Dataset records:
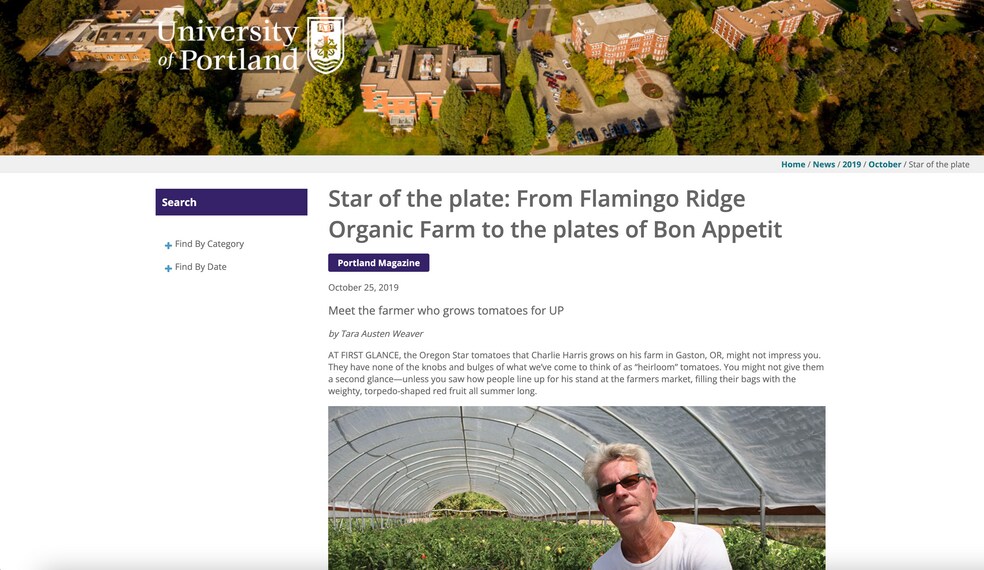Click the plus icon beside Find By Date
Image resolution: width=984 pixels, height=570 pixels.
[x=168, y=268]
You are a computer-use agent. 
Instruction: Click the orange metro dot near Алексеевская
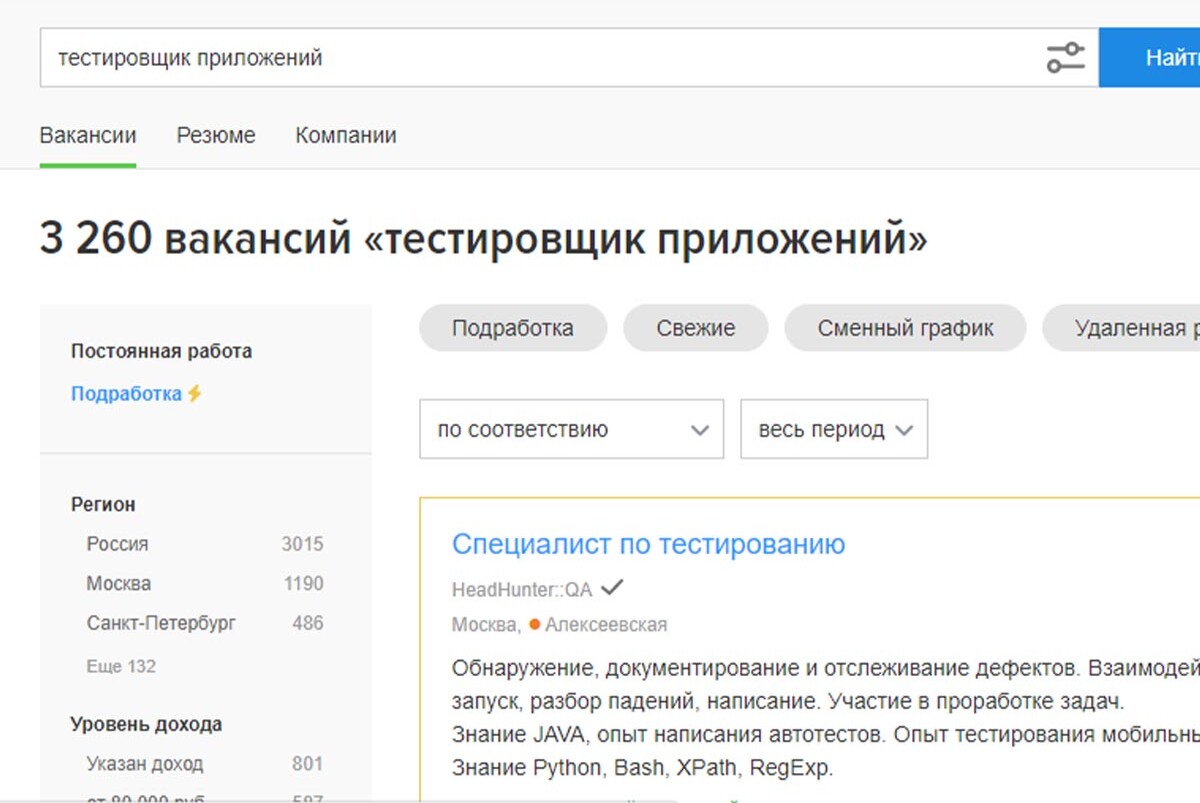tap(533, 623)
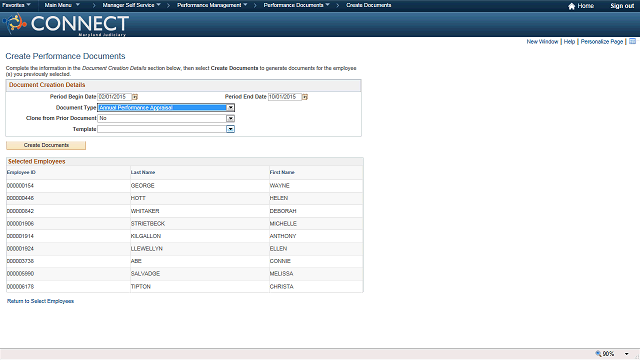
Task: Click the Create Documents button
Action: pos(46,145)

Task details:
Find the line containing "You are a computer-use agent." in the records above and restate it, and each line after it through the end, word for word, dropping the pictures.

Written response:
You are a computer-use agent. 
Instruction: Click the orange metro dot near Алексеевская
tap(533, 623)
Task: Click the Create Documents button
Action: pos(46,145)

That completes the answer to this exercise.